Many of my peers can relate to the same detachment to school. They have become mindless drones refusing to start (or finish) any type of work. They turn their heads away when they see an assignment written on the board, or they try to reason with their teachers to cancel the homework. Every day seems to be the same.
Many seniors and teachers blame the disease “senioritis” as the cause of this apathy, but after going through a nonstop, tedious routine every year, I now know why my peers and I hit a wall. This wall, this rampant disinterest among every grade level, is caused by the daily monotony and overload we encounter, and it is a challenge to overcome individually.

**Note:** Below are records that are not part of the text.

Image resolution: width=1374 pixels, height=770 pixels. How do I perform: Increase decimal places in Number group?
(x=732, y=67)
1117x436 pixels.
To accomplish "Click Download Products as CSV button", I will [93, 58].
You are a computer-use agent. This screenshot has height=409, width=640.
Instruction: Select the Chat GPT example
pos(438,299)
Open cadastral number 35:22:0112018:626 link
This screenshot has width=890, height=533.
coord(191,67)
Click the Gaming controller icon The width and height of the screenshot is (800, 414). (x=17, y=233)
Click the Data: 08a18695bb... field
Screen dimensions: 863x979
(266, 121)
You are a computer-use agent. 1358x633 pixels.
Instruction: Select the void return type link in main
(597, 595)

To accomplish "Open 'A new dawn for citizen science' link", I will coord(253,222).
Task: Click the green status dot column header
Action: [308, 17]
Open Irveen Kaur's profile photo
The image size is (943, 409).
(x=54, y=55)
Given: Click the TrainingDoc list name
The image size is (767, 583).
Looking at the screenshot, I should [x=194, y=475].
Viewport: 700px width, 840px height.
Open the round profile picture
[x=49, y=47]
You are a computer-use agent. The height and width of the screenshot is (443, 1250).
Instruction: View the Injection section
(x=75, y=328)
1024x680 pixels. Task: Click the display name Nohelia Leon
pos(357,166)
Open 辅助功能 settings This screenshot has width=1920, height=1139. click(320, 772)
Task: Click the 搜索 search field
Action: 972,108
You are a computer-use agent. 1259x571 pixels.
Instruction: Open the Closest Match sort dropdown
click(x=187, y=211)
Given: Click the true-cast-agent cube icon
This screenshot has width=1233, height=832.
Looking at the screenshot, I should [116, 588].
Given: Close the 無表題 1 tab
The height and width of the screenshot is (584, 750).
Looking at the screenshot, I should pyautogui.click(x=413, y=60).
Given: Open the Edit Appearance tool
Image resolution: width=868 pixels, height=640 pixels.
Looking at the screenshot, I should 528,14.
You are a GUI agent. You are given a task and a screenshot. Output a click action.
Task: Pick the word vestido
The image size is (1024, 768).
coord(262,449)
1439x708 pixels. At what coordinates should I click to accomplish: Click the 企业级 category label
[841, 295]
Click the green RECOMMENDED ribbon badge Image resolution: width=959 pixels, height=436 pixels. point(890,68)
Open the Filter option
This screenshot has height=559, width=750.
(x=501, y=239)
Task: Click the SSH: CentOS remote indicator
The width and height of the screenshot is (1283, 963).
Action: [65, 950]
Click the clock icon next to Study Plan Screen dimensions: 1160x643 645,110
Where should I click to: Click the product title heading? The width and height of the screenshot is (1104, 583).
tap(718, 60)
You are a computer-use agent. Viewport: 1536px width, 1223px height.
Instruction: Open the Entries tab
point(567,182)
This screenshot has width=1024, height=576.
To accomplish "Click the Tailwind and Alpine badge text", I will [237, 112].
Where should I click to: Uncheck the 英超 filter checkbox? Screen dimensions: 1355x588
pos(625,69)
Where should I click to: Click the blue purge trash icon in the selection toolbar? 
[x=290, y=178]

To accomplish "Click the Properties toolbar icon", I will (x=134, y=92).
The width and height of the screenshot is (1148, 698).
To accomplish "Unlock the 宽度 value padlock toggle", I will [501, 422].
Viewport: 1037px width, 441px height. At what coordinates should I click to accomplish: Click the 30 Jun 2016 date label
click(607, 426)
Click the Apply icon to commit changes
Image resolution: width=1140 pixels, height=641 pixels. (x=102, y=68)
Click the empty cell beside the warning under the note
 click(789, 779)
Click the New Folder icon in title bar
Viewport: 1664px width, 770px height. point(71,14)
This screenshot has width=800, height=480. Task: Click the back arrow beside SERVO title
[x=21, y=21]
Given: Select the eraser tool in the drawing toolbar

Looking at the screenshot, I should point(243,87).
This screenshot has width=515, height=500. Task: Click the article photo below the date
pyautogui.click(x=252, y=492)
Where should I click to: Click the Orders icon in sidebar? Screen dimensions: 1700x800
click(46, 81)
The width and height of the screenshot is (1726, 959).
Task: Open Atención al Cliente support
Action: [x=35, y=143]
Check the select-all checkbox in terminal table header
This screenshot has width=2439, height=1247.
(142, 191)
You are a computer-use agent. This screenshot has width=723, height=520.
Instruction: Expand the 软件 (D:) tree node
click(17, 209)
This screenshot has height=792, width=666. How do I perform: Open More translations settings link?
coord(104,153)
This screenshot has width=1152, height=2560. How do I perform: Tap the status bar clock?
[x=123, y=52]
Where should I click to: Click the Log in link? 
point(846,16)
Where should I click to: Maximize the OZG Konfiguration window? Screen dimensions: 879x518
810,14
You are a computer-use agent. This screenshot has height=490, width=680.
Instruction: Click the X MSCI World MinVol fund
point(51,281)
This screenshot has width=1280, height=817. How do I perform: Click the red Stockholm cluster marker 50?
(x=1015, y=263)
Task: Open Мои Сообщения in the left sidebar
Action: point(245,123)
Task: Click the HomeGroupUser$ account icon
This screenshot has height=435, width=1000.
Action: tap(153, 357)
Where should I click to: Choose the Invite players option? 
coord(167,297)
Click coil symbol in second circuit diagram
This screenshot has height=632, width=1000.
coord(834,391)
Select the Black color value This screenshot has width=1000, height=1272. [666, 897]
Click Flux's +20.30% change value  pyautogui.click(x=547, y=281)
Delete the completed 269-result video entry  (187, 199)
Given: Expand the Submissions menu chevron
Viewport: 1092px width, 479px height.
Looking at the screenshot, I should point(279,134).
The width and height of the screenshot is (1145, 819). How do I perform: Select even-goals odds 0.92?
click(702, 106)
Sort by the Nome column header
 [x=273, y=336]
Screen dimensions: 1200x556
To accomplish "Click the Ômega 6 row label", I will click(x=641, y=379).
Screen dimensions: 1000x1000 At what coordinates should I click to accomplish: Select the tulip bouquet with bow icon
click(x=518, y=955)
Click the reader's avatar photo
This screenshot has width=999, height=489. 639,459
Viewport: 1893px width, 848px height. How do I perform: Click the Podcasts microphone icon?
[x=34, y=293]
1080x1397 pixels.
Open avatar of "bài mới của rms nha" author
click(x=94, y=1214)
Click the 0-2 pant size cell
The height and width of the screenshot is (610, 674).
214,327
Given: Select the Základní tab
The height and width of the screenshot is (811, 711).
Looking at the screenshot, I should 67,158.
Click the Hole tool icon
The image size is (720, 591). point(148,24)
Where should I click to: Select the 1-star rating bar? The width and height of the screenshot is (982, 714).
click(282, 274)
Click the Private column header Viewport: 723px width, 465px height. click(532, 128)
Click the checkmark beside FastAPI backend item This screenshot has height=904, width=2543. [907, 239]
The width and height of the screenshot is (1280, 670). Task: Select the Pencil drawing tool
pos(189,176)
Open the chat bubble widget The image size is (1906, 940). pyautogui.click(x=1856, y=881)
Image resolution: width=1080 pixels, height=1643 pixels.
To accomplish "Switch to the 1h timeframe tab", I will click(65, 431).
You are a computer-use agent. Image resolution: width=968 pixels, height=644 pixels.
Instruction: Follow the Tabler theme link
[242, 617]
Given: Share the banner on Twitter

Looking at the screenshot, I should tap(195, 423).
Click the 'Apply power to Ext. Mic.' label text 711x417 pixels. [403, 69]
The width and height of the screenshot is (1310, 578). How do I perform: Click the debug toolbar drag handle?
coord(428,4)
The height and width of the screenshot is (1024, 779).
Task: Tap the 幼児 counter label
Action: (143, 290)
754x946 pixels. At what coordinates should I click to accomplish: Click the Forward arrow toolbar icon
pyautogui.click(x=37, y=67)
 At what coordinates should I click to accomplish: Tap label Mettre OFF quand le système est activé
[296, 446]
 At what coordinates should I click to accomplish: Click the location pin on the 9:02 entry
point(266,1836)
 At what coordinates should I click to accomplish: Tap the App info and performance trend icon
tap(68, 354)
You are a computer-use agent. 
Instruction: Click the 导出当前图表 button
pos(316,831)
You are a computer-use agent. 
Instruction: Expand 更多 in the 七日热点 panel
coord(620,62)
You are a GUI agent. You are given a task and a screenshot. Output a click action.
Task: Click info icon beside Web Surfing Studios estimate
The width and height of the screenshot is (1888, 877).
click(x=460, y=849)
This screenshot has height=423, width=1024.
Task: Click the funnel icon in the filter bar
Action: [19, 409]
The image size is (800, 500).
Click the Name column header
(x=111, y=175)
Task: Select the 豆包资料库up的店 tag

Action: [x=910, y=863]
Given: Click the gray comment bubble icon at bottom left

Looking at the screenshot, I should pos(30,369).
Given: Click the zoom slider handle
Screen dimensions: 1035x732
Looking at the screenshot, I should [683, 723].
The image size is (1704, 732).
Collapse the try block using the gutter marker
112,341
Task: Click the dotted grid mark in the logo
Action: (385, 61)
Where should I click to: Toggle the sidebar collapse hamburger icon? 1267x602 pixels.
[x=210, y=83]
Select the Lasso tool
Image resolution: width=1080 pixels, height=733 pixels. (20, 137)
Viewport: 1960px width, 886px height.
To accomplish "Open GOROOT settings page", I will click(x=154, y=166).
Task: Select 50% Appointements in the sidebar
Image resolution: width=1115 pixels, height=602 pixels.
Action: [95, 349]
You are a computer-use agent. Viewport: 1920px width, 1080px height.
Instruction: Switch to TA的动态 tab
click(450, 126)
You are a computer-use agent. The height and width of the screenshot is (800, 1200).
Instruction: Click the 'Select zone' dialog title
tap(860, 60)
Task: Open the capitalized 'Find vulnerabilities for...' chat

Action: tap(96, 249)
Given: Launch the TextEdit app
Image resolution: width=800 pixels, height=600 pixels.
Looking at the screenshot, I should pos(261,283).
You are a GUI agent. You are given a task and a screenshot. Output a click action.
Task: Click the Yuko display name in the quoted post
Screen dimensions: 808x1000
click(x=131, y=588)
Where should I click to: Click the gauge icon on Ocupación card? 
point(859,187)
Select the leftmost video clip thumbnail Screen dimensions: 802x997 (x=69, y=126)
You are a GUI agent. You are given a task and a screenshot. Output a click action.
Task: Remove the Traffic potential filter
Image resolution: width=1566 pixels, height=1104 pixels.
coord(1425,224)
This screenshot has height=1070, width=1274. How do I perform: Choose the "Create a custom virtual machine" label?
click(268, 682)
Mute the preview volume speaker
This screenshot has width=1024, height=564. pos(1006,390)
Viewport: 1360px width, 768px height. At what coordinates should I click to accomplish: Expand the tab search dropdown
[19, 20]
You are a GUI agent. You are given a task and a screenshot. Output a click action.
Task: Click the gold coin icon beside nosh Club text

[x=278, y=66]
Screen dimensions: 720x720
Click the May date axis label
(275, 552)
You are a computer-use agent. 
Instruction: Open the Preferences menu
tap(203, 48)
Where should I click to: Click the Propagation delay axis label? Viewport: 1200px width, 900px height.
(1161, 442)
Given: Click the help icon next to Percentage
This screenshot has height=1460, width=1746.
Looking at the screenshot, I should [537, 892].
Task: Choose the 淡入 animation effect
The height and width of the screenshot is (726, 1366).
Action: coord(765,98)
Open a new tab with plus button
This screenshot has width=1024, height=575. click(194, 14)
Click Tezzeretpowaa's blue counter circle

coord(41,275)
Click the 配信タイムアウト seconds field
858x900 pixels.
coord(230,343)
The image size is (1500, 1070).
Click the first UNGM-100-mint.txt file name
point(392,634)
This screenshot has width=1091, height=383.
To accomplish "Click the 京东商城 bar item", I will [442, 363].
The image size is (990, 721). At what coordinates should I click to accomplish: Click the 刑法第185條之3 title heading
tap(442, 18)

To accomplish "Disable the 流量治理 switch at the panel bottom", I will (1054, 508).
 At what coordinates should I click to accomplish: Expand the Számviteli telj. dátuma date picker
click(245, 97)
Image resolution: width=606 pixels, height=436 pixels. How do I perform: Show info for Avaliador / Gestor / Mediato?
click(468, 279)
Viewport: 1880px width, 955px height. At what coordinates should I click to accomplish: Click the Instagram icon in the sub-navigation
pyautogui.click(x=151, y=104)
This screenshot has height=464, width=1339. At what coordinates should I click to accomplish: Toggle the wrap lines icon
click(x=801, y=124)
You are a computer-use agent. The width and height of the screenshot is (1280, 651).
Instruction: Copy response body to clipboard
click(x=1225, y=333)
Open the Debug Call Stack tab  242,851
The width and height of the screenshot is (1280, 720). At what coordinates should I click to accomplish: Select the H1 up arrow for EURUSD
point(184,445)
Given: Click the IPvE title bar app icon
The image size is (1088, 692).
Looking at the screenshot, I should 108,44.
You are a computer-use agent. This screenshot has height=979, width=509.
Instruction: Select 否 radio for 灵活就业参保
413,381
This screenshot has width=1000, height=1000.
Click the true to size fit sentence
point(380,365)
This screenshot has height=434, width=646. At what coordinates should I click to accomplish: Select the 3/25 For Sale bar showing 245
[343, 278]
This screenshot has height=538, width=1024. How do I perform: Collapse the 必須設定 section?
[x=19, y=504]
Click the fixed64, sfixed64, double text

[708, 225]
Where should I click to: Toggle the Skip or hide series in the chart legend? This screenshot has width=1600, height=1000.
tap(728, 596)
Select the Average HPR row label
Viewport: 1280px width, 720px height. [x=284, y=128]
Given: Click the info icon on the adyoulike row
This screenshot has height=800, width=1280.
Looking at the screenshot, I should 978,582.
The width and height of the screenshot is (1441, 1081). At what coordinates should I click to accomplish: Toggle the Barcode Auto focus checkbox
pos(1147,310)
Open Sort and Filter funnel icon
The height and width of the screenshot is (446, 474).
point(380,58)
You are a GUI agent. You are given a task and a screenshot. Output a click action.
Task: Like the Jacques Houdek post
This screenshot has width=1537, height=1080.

The main problem in school is that students spend so much time working on projects, assignments, and schoolwork they have no personal interest in, and therefore they become quickly disinterested and lose the incentive to work. There is nothing exciting about sitting in class while completing paperwork or listening to a lecture, especially if the student is not interested in that particular subject. Projects can be restricting if there are rigid guidelines to follow.
These day-to-day events condition us into a routine that eventually cements us in. There is, however, a solution to fight off this apathy: take a break from the usual. Instead of continuing with the constant repetition, teachers should find something else that is enjoyable, as well as educational that will fit their curriculum. Teachers need to understand the importance of doing something outside of the norm so students will not “burn out,” so to speak. Interactive and light, collaborative assignments in between continuous lectures, such as an egg drop, poetry-writing, or creating models explaining a parabola, can lead to increased progress in performance and understanding.
In addition, the Flip Model system, utilized by numerous teachers, changes the classroom setting into a collective learning experience by covering the necessary basics and allowing the students to delve further into more difficult concepts through activities. The “break” is intended to help the students achieve more when they settle back into the habit of note-taking and solving problems.
Daily monotony causes apathy and boredom in students. If teachers introduce a fresh perspective into learning, however, the dullness will be broken, and students will experience a smoother transition from lecture to lecture.